Quel poco o tanto di giornalismo d’inchiesta, di cane da guardia del potere, di svelamento degli arcana imperii che ci è rimasto rischia di finire nel sacco dei ricordi di ciò che c’era e non c’è più.
Il nocciolo della questione sta nella legislazione e bisogna battersi per un suo positivo aggiornamento. Ma a breve termine c’è poco da sperare che si riesca a ottenere, per ragioni politiche e culturali e soprattutto perché i rapporti politica-giornalismo sono malati.
Allora bisogna agire con fermezza sul terreno sindacale e sulle norme che regolano le relazioni giornalista-editore, sul ruolo dei Comitati di redazione all’interno delle testate, utilizzando il potere contrattuale del sindacato e l’influenza che l’Ordine dei Giornalisti può esercitare con la forza che gli proviene dalla legge. La partita si gioca qui. E il rinnovo del contratto di lavoro è la prima occasione che si offre.

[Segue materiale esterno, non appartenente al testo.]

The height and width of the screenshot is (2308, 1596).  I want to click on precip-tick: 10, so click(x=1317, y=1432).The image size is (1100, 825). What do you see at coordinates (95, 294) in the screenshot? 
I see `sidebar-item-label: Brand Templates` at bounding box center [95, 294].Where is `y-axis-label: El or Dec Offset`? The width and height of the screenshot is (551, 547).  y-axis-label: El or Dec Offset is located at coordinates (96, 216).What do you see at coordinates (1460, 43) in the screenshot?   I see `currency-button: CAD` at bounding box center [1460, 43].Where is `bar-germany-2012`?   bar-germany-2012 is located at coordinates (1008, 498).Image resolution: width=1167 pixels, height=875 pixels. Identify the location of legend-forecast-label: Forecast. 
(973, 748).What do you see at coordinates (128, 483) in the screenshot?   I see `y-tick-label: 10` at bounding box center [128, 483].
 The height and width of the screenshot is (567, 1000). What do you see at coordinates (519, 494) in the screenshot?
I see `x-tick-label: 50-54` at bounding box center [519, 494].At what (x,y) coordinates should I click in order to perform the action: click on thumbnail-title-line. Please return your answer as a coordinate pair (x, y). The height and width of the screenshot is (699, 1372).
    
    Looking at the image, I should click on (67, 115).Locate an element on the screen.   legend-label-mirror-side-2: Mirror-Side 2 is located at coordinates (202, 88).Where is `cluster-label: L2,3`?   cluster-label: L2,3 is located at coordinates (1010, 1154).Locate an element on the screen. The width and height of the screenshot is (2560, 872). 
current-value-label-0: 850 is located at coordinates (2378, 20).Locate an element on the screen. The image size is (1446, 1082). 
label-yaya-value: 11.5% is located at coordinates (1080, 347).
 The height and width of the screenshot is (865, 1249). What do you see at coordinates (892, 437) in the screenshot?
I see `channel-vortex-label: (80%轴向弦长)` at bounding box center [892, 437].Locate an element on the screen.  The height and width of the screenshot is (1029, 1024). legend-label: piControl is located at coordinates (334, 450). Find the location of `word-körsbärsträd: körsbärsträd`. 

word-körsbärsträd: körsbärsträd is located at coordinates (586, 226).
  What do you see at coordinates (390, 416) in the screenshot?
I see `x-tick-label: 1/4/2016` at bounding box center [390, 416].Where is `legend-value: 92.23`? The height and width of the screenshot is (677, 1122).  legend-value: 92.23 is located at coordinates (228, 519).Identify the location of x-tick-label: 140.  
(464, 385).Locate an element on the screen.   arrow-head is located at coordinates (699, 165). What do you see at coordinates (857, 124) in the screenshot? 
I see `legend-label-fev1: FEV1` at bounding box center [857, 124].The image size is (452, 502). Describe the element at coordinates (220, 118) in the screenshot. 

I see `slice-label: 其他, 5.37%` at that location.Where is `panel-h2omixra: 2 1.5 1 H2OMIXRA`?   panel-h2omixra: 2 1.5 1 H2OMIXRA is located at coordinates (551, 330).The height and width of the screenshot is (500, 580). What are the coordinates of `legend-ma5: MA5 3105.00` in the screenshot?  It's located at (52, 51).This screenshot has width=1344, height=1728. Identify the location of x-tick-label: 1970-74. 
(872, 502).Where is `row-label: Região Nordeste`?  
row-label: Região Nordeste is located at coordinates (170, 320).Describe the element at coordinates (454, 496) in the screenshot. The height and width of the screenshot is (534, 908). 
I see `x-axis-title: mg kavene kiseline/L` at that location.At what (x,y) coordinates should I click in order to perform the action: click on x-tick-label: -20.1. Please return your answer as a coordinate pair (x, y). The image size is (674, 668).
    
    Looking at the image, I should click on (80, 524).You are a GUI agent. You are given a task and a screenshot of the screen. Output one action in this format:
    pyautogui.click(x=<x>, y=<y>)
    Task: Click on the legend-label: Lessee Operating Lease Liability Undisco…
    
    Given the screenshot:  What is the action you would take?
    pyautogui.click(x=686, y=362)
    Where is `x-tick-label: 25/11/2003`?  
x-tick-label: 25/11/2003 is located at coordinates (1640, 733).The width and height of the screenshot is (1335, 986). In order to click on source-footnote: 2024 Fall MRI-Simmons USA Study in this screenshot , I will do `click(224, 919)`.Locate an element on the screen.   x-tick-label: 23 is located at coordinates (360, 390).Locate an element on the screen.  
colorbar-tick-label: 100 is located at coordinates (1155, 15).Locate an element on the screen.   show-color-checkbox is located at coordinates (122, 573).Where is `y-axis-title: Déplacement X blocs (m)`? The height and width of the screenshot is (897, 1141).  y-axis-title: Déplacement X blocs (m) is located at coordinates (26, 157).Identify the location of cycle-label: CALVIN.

Sarebbe importante poter agire con questa leva per puntualizzare e risolvere anche altre questioni: come la responsabilità dell’editore per la tutela legale dei giornalisti (dovrebbe essere fornita sempre, anche quando la testata chiude e loro si trovano nudi davanti alla legge e ai creditori). Mettere gli editori di fronte a questi problemi è fra l’altro un modo per aiutarli a confrontarsi con la realtà cercando soluzioni vere, non scorciatoie miopi.